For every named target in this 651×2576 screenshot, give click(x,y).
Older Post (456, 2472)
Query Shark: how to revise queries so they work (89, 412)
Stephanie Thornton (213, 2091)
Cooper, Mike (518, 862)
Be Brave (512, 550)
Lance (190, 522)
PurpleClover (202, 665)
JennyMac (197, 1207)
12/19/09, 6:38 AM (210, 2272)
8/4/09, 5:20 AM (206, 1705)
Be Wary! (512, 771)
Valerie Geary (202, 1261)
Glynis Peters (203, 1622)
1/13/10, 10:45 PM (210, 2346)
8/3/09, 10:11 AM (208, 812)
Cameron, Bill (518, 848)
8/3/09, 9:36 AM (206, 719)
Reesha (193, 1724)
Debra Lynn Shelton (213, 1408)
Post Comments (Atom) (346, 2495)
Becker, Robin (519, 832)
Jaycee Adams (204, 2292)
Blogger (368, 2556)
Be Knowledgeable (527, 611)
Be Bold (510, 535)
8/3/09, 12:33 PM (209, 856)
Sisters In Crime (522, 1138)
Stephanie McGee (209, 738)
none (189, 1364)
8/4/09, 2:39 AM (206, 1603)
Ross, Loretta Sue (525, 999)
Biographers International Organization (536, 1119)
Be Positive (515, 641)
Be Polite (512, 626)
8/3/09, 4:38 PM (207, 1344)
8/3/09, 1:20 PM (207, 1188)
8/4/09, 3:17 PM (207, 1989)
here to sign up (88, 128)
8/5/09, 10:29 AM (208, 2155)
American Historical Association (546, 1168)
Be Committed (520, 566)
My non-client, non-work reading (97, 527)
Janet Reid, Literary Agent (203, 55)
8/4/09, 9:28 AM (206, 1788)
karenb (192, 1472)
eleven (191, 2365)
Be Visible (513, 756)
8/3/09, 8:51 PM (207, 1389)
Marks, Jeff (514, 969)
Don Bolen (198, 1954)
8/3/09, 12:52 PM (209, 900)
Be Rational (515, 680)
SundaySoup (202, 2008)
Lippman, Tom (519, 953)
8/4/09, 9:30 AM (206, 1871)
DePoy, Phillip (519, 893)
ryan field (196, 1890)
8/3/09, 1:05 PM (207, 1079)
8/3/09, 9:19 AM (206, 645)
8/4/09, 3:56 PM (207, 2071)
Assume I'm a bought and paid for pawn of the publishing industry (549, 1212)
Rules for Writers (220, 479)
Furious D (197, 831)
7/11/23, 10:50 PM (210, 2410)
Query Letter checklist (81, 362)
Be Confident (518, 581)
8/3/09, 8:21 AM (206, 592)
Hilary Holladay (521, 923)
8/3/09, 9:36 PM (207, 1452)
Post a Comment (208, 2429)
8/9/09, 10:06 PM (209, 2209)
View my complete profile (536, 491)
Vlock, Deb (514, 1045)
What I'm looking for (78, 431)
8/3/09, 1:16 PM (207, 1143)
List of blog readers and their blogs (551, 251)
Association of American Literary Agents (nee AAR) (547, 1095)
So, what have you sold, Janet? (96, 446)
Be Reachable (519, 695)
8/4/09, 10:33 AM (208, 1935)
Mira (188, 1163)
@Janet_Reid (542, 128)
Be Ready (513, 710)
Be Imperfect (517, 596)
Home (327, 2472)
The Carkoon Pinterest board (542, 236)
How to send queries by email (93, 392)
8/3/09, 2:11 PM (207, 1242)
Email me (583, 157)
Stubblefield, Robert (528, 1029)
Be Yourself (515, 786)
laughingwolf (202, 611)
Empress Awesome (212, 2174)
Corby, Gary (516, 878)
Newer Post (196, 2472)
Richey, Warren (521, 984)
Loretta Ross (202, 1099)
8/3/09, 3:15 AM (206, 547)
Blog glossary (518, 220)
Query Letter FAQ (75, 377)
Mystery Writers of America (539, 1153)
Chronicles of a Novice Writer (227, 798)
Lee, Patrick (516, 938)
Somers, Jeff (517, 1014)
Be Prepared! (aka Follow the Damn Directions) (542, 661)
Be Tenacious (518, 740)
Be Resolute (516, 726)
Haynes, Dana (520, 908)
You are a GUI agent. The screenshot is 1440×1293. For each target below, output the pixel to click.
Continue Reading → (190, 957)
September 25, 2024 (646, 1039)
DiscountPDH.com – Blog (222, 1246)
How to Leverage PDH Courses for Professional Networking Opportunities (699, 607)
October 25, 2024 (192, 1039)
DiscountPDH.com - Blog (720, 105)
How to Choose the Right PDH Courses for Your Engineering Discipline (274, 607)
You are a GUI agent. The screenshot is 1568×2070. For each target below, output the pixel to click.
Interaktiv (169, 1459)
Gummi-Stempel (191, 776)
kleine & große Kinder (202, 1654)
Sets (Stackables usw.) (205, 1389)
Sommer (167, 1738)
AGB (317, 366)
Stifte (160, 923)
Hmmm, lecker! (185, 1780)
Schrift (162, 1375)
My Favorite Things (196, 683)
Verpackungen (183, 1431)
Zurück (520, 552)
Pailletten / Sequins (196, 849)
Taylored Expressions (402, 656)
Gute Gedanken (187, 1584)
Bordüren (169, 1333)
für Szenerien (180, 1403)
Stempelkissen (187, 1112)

-.-.-

Aim -
Render every line of the material above as a Markdown table with two columns, No. for the row number and Entry for the line, leaving out any blank lines.

Final answer -
| No. | Entry |
|---|---|
| 1 | For every named target in this 651×2576 screenshot, give click(x,y). |
| 2 | Older Post (456, 2472) |
| 3 | Query Shark: how to revise queries so they work (89, 412) |
| 4 | Stephanie Thornton (213, 2091) |
| 5 | Cooper, Mike (518, 862) |
| 6 | Be Brave (512, 550) |
| 7 | Lance (190, 522) |
| 8 | PurpleClover (202, 665) |
| 9 | JennyMac (197, 1207) |
| 10 | 12/19/09, 6:38 AM (210, 2272) |
| 11 | 8/4/09, 5:20 AM (206, 1705) |
| 12 | Be Wary! (512, 771) |
| 13 | Valerie Geary (202, 1261) |
| 14 | Glynis Peters (203, 1622) |
| 15 | 1/13/10, 10:45 PM (210, 2346) |
| 16 | 8/3/09, 10:11 AM (208, 812) |
| 17 | Cameron, Bill (518, 848) |
| 18 | 8/3/09, 9:36 AM (206, 719) |
| 19 | Reesha (193, 1724) |
| 20 | Debra Lynn Shelton (213, 1408) |
| 21 | Post Comments (Atom) (346, 2495) |
| 22 | Becker, Robin (519, 832) |
| 23 | Jaycee Adams (204, 2292) |
| 24 | Blogger (368, 2556) |
| 25 | Be Knowledgeable (527, 611) |
| 26 | Be Bold (510, 535) |
| 27 | 8/3/09, 12:33 PM (209, 856) |
| 28 | Sisters In Crime (522, 1138) |
| 29 | Stephanie McGee (209, 738) |
| 30 | none (189, 1364) |
| 31 | 8/4/09, 2:39 AM (206, 1603) |
| 32 | Ross, Loretta Sue (525, 999) |
| 33 | Biographers International Organization (536, 1119) |
| 34 | Be Positive (515, 641) |
| 35 | Be Polite (512, 626) |
| 36 | 8/3/09, 4:38 PM (207, 1344) |
| 37 | 8/3/09, 1:20 PM (207, 1188) |
| 38 | 8/4/09, 3:17 PM (207, 1989) |
| 39 | here to sign up (88, 128) |
| 40 | 8/5/09, 10:29 AM (208, 2155) |
| 41 | American Historical Association (546, 1168) |
| 42 | Be Committed (520, 566) |
| 43 | My non-client, non-work reading (97, 527) |
| 44 | Janet Reid, Literary Agent (203, 55) |
| 45 | 8/4/09, 9:28 AM (206, 1788) |
| 46 | karenb (192, 1472) |
| 47 | eleven (191, 2365) |
| 48 | Be Visible (513, 756) |
| 49 | 8/3/09, 8:51 PM (207, 1389) |
| 50 | Marks, Jeff (514, 969) |
| 51 | Don Bolen (198, 1954) |
| 52 | 8/3/09, 12:52 PM (209, 900) |
| 53 | Be Rational (515, 680) |
| 54 | SundaySoup (202, 2008) |
| 55 | Lippman, Tom (519, 953) |
| 56 | 8/4/09, 9:30 AM (206, 1871) |
| 57 | DePoy, Phillip (519, 893) |
| 58 | ryan field (196, 1890) |
| 59 | 8/3/09, 1:05 PM (207, 1079) |
| 60 | 8/3/09, 9:19 AM (206, 645) |
| 61 | 8/4/09, 3:56 PM (207, 2071) |
| 62 | Assume I'm a bought and paid for pawn of the publishing industry (549, 1212) |
| 63 | Rules for Writers (220, 479) |
| 64 | Furious D (197, 831) |
| 65 | 7/11/23, 10:50 PM (210, 2410) |
| 66 | Query Letter checklist (81, 362) |
| 67 | Be Confident (518, 581) |
| 68 | 8/3/09, 8:21 AM (206, 592) |
| 69 | Hilary Holladay (521, 923) |
| 70 | 8/3/09, 9:36 PM (207, 1452) |
| 71 | Post a Comment (208, 2429) |
| 72 | 8/9/09, 10:06 PM (209, 2209) |
| 73 | View my complete profile (536, 491) |
| 74 | Vlock, Deb (514, 1045) |
| 75 | What I'm looking for (78, 431) |
| 76 | 8/3/09, 1:16 PM (207, 1143) |
| 77 | List of blog readers and their blogs (551, 251) |
| 78 | Association of American Literary Agents (nee AAR) (547, 1095) |
| 79 | So, what have you sold, Janet? (96, 446) |
| 80 | Be Reachable (519, 695) |
| 81 | 8/4/09, 10:33 AM (208, 1935) |
| 82 | Mira (188, 1163) |
| 83 | @Janet_Reid (542, 128) |
| 84 | Be Ready (513, 710) |
| 85 | Be Imperfect (517, 596) |
| 86 | Home (327, 2472) |
| 87 | The Carkoon Pinterest board (542, 236) |
| 88 | How to send queries by email (93, 392) |
| 89 | 8/3/09, 2:11 PM (207, 1242) |
| 90 | Email me (583, 157) |
| 91 | Stubblefield, Robert (528, 1029) |
| 92 | Be Yourself (515, 786) |
| 93 | laughingwolf (202, 611) |
| 94 | Empress Awesome (212, 2174) |
| 95 | Corby, Gary (516, 878) |
| 96 | Newer Post (196, 2472) |
| 97 | Richey, Warren (521, 984) |
| 98 | Loretta Ross (202, 1099) |
| 99 | 8/3/09, 3:15 AM (206, 547) |
| 100 | Blog glossary (518, 220) |
| 101 | Query Letter FAQ (75, 377) |
| 102 | Mystery Writers of America (539, 1153) |
| 103 | Chronicles of a Novice Writer (227, 798) |
| 104 | Lee, Patrick (516, 938) |
| 105 | Somers, Jeff (517, 1014) |
| 106 | Be Prepared! (aka Follow the Damn Directions) (542, 661) |
| 107 | Be Tenacious (518, 740) |
| 108 | Be Resolute (516, 726) |
| 109 | Haynes, Dana (520, 908) |
| 110 | You are a GUI agent. The screenshot is 1440×1293. For each target below, output the pixel to click. |
| 111 | Continue Reading → (190, 957) |
| 112 | September 25, 2024 (646, 1039) |
| 113 | DiscountPDH.com – Blog (222, 1246) |
| 114 | How to Leverage PDH Courses for Professional Networking Opportunities (699, 607) |
| 115 | October 25, 2024 (192, 1039) |
| 116 | DiscountPDH.com - Blog (720, 105) |
| 117 | How to Choose the Right PDH Courses for Your Engineering Discipline (274, 607) |
| 118 | You are a GUI agent. The screenshot is 1568×2070. For each target below, output the pixel to click. |
| 119 | Interaktiv (169, 1459) |
| 120 | Gummi-Stempel (191, 776) |
| 121 | kleine & große Kinder (202, 1654) |
| 122 | Sets (Stackables usw.) (205, 1389) |
| 123 | Sommer (167, 1738) |
| 124 | AGB (317, 366) |
| 125 | Stifte (160, 923) |
| 126 | Hmmm, lecker! (185, 1780) |
| 127 | Schrift (162, 1375) |
| 128 | My Favorite Things (196, 683) |
| 129 | Verpackungen (183, 1431) |
| 130 | Zurück (520, 552) |
| 131 | Pailletten / Sequins (196, 849) |
| 132 | Taylored Expressions (402, 656) |
| 133 | Gute Gedanken (187, 1584) |
| 134 | Bordüren (169, 1333) |
| 135 | für Szenerien (180, 1403) |
| 136 | Stempelkissen (187, 1112) |